On November 11, 2007, the town of Cupertino, California, erected a bronze lifesize statue of Axelson and fellow SEAL James Suh (also killed in action during Operation Red Wings), holding their rifles in a defensive kneeling position. The Navy Cross citation was replicated on the memorial.

On November 3, 2015, Naval Base San Diego renamed their Pacific Beacon housing complex to The Axelson Building and dedicated a display box in the building's lobby which houses some of Axelson's possessions.

On November 13, 2015, Axelson was recognized as an alumnus at San Diego State University and included on the university's war memorial.

For the 2013 film Lone Survivor, which covered the events of Operation Red Wing, Axelson was portrayed by actor Ben Foster.

A bill was proposed in October 2019 to rename the post office in Cupertino, California, to "Petty Officer 2nd Class (SEAL) Matthew G. Axelson Post Office Building", the bill had passed on 14 September 2020 and the building was renamed.

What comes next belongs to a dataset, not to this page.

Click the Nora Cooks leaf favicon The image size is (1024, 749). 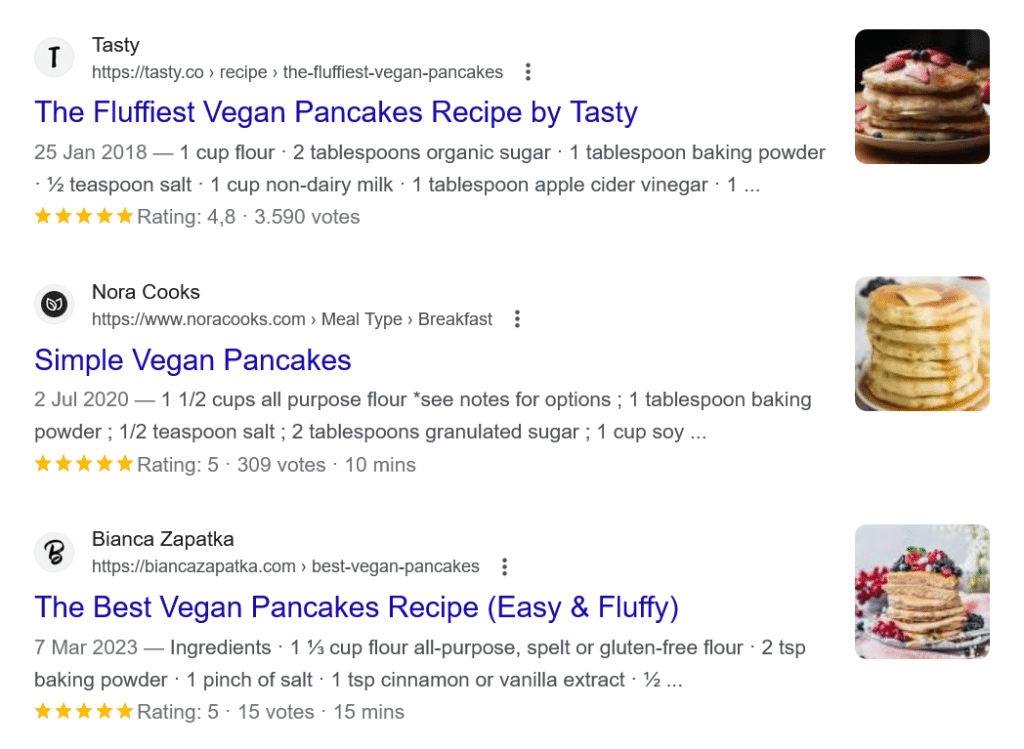54,304
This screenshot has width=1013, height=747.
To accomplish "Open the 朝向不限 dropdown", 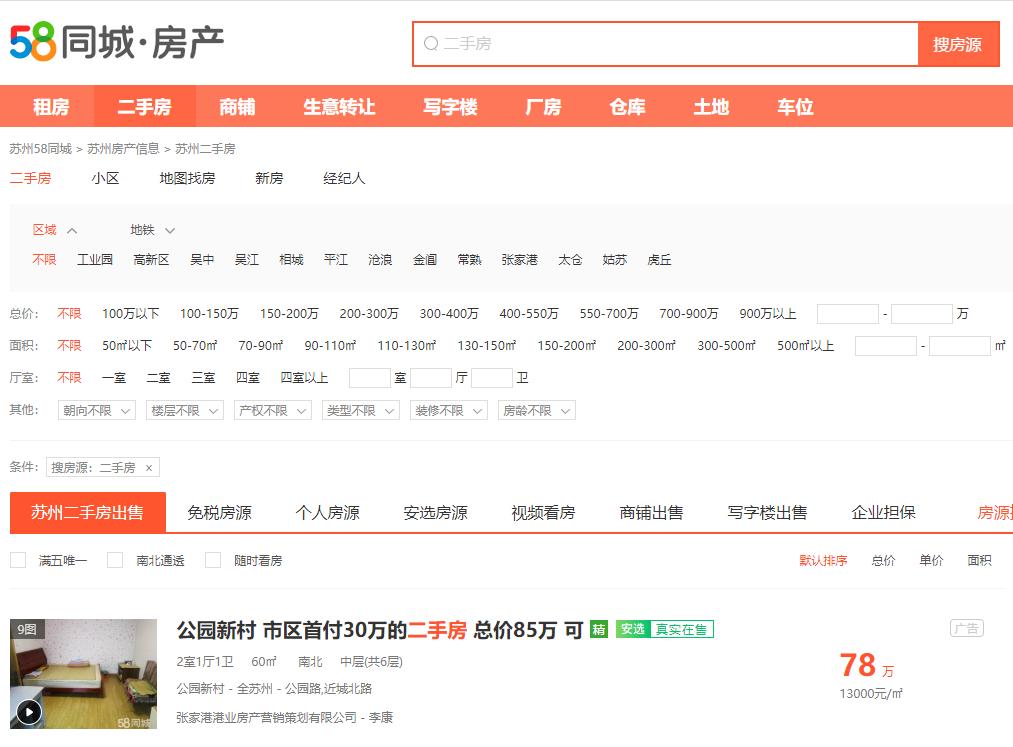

In 2016, Axelson Tactical, a firearm company started in Axelson's honor, unveiled a replica rifle similar to what Axelson had carried at the time he was killed in action in June 2005. On January 19, 2016, Axelson Tactical and Team Never Quit Ammunition, announced a raffle to giveaway an Axelson replica rifle and a 1,000 rounds of ammunition to raise money for the Special Operations Wounded Warriors charity.